Con ello se pretende recuperar
la vegetación propia de un ecosistema dunar, lo que contribuirá
igualmente a mantener el equilibrio sedimentario costero y amortiguar
los efectos erosivos del oleaje sobre la costa, gracias al efecto de las
dunas como reserva de arena para las playas.
Entre las
diferentes especies dunares que se plantarán se encuentran la
esparraguera del Mar Menor (Asparagus macrorrhizus), hinojo marino
(Crithmum maritimum), campanilla de mar (Calystegia soldanella) y
azucena de mar (Pancratium maritimum).
Precisamente, la
esparraguera del Mar Menor, especie endémica del Mar Menor, entró en
abril de 2023 en la categoría de 'en peligro de extinción' del Catálogo
Español de Especies Amenazadas.
Se distribuye, principalmente, en áreas dunares de La Manga del Mar Menor, la mayoría de ellas catalogadas como suelo urbanizable y fuera del dominio público marítimo terrestre y de su zona de servidumbre.
Por ello, su principal amenaza es la urbanización
de este cordón litoral.
Para que la
restauración pueda culminarse con éxito será necesario evitar el
tránsito de personas y vehículos por las zonas regeneradas, por lo que
se instalará un vallado perimetral de postes de madera y cuerdas
alrededor del ecosistema dunar.
Los trabajos de eliminación de
flora alóctona serán constantes y periódicos para prevenir su
propagación, dado que las especies exóticas invasoras suelen ser
resilientes y pueden regresar si no se monitorean y gestionan de manera
continua.
Por ello, el Miteco repetirá las labores de erradicación cada
cuatrimestre durante, al menos, cuatro años.
La Dirección
General de la Costa y el Mar ha seleccionado seis zonas de actuación de
superficie muy variable.

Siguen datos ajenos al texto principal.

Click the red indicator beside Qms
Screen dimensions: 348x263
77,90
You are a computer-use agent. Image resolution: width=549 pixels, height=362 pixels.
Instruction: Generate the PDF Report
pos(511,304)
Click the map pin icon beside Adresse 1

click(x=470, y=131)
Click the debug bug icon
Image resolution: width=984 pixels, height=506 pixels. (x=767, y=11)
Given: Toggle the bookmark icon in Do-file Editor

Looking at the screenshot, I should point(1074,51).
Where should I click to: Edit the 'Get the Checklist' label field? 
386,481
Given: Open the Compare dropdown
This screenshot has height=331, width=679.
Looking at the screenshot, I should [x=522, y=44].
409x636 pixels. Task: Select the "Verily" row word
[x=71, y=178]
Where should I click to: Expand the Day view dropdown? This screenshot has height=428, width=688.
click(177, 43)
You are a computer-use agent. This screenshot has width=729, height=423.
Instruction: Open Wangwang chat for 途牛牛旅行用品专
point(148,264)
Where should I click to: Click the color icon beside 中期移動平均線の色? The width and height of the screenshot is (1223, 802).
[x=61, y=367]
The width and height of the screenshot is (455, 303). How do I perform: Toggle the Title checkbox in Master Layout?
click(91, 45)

De ellas, dos se encuentran en el Mar
Mediterráneo (Ensenada del Esparto Sur y Norte) y cuatro en el Mar Menor
(Playa Chica y Veneziola Sur, Centro y Norte).
Dentro de las
zonas se han dispuesto bandas paralelas, según la distancia al mar, con
los distintos tipos de vegetación propia de ellas.
En las zonas en la
que existe un sistema dunar más o menos conservado se pretende el
refuerzo de las comunidades existentes y, en su caso, la creación de
nuevas bandas de vegetación que aumenten la superficie del sistema dunar
y, por lo tanto, su capacidad de resiliencia.
Las acciones de
restauración dunar se completan con la demolición y retirada de restos
de estructuras de hormigón, así como escombros acumulados, que se hallan
localizados en las zonas de actuación.